## Information given
::::::::::

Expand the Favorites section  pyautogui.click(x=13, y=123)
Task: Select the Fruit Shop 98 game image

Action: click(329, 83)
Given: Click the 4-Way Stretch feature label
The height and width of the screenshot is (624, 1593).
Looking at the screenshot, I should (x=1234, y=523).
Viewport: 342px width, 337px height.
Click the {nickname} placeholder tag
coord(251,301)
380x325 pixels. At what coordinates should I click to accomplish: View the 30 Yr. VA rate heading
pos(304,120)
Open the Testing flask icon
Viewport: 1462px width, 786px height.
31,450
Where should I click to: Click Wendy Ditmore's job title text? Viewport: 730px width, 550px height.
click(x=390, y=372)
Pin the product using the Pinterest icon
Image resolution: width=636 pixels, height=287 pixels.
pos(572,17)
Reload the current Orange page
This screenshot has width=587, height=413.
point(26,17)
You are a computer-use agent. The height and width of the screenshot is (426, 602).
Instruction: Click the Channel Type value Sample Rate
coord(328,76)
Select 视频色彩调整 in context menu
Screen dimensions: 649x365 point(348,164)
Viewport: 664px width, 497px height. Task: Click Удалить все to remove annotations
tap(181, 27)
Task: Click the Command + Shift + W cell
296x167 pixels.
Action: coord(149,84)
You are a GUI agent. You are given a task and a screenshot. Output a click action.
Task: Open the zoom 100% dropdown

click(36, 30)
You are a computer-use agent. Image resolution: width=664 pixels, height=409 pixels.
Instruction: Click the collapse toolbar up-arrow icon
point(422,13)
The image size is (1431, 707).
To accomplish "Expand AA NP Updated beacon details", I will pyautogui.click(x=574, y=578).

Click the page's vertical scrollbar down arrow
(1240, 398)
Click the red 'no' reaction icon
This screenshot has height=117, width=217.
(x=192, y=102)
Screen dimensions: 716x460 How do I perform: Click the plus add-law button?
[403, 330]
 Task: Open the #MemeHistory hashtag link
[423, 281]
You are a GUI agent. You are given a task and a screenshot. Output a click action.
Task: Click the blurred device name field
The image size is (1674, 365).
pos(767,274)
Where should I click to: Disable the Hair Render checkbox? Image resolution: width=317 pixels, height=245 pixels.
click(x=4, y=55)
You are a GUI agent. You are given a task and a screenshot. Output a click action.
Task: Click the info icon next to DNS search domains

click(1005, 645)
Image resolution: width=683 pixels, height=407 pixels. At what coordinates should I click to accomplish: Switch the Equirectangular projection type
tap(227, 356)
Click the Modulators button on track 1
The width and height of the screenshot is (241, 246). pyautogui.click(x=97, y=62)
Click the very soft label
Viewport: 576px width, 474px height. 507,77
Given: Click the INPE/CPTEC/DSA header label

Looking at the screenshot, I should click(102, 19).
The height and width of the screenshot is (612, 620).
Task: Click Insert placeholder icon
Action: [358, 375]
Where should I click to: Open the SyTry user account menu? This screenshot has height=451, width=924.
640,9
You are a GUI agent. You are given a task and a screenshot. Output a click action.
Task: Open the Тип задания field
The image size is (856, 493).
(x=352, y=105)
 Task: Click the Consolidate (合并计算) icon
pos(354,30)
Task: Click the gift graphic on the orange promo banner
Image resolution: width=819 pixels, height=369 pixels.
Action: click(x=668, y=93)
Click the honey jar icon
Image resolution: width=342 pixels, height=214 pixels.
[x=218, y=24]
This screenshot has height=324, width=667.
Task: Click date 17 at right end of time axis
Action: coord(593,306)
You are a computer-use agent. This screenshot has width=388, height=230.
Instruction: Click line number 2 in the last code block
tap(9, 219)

::::::::::

## About this task
Whenever a line of the listing above holds the word "Expand", copy that line.

## Task result
Expand the Favorites section  pyautogui.click(x=13, y=123)
To accomplish "Expand AA NP Updated beacon details", I will pyautogui.click(x=574, y=578).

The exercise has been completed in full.